* Activity *
Repeat the lines starting at the one that contains "The height and width of the screenshot is (638, 1208)." and ending at the one that contains "I want to click on watermark-suffix: 下载站, so", swapping "Find the location of" for "Locate" and changing nothing else.
---*---
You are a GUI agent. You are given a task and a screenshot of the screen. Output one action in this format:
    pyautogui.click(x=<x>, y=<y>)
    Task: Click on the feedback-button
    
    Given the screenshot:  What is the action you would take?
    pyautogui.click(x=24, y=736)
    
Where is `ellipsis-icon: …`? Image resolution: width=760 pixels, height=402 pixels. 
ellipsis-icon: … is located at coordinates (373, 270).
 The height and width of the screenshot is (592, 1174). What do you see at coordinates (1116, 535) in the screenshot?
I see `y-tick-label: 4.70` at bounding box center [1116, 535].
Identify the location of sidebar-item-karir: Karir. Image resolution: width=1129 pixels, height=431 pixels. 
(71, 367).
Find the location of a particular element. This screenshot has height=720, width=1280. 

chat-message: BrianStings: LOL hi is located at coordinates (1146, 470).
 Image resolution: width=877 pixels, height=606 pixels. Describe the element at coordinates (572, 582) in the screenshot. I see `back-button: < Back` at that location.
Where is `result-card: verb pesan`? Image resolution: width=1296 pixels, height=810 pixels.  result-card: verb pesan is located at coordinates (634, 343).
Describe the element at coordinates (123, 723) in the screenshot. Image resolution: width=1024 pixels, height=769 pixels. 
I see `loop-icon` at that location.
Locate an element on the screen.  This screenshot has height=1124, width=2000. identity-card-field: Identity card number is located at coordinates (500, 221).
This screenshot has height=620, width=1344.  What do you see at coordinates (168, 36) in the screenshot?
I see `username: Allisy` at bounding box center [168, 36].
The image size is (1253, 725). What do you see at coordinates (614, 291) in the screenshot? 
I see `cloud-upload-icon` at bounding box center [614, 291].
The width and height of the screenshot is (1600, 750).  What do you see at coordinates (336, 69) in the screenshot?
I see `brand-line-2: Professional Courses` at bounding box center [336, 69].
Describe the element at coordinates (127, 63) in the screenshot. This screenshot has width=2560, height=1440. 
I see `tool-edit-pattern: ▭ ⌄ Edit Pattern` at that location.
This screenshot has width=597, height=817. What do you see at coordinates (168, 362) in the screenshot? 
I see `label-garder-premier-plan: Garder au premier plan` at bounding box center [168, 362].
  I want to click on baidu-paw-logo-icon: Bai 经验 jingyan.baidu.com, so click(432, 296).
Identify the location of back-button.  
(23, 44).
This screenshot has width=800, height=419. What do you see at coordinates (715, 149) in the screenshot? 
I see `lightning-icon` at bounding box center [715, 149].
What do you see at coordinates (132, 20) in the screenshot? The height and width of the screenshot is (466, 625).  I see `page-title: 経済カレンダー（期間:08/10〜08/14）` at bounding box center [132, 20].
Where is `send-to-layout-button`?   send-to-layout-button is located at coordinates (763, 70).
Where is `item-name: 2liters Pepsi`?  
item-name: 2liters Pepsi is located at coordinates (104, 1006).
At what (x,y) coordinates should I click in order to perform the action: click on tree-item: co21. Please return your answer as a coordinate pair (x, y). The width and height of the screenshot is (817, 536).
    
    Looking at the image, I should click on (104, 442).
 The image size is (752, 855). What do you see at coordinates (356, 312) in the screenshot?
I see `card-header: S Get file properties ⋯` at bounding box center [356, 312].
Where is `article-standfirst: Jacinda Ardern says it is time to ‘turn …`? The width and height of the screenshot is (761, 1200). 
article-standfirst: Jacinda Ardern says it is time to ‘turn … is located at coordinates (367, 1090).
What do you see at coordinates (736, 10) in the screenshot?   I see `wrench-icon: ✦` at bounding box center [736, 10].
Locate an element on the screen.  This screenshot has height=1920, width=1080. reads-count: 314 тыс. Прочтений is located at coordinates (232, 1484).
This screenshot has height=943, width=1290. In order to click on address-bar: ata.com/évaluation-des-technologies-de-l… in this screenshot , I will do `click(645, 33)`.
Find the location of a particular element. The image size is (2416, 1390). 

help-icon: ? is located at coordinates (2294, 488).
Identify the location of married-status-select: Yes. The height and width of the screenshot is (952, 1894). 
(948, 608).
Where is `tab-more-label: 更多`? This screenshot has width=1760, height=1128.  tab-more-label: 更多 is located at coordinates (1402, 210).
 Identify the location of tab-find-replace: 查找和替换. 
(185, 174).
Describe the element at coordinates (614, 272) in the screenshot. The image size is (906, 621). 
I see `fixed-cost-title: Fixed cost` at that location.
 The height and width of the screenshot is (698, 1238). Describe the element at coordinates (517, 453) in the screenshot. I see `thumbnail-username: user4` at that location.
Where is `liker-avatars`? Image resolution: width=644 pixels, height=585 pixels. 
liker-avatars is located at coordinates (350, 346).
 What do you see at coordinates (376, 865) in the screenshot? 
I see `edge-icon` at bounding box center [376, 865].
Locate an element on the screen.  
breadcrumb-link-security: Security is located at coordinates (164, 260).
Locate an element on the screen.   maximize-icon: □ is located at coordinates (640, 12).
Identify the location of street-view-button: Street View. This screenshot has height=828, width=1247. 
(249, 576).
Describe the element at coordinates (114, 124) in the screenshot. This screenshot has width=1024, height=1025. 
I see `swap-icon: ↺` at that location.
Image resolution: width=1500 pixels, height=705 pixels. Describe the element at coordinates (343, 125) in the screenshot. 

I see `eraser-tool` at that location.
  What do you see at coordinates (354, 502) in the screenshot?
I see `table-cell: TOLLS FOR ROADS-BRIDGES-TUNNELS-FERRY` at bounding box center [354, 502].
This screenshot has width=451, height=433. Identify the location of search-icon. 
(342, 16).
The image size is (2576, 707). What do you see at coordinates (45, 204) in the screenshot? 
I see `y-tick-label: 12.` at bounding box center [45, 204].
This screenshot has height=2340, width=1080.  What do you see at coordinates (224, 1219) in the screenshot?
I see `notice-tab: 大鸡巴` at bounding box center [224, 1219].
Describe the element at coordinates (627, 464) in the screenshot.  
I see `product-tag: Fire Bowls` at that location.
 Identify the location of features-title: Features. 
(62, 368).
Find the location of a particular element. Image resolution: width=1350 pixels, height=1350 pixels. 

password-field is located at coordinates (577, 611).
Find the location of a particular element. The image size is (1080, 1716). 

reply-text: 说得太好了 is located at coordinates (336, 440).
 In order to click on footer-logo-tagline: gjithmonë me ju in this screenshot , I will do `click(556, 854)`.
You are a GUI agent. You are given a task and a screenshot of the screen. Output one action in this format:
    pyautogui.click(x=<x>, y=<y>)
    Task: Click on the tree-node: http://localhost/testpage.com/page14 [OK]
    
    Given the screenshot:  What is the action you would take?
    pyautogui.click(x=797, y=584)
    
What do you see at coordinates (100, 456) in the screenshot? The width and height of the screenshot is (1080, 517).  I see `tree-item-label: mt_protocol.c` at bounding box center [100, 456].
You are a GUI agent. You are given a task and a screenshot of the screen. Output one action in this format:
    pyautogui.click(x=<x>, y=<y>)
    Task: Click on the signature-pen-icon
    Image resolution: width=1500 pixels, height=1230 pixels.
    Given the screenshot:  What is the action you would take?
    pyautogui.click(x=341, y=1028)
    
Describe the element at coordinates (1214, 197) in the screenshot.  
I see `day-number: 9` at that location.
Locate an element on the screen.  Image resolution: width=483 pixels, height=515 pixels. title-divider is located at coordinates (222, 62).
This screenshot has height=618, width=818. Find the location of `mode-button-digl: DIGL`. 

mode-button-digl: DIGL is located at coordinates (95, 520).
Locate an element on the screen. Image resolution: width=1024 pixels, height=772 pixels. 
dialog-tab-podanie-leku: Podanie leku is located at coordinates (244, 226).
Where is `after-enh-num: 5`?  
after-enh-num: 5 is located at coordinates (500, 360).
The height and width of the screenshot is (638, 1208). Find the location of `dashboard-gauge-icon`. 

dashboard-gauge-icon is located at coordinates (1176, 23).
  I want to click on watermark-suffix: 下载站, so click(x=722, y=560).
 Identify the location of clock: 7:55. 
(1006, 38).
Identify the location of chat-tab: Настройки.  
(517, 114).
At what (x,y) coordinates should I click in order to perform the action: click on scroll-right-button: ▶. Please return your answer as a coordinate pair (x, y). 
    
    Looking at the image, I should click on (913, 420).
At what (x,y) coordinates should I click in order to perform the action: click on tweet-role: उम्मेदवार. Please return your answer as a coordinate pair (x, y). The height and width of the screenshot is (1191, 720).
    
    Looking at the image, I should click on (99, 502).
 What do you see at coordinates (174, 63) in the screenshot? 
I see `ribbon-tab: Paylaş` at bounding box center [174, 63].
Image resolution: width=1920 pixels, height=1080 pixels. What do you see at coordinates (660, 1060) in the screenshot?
---*---
* Response to this task *
The height and width of the screenshot is (638, 1208). Locate `dashboard-gauge-icon`. 

dashboard-gauge-icon is located at coordinates (1176, 23).
  I want to click on watermark-suffix: 下载站, so click(x=722, y=560).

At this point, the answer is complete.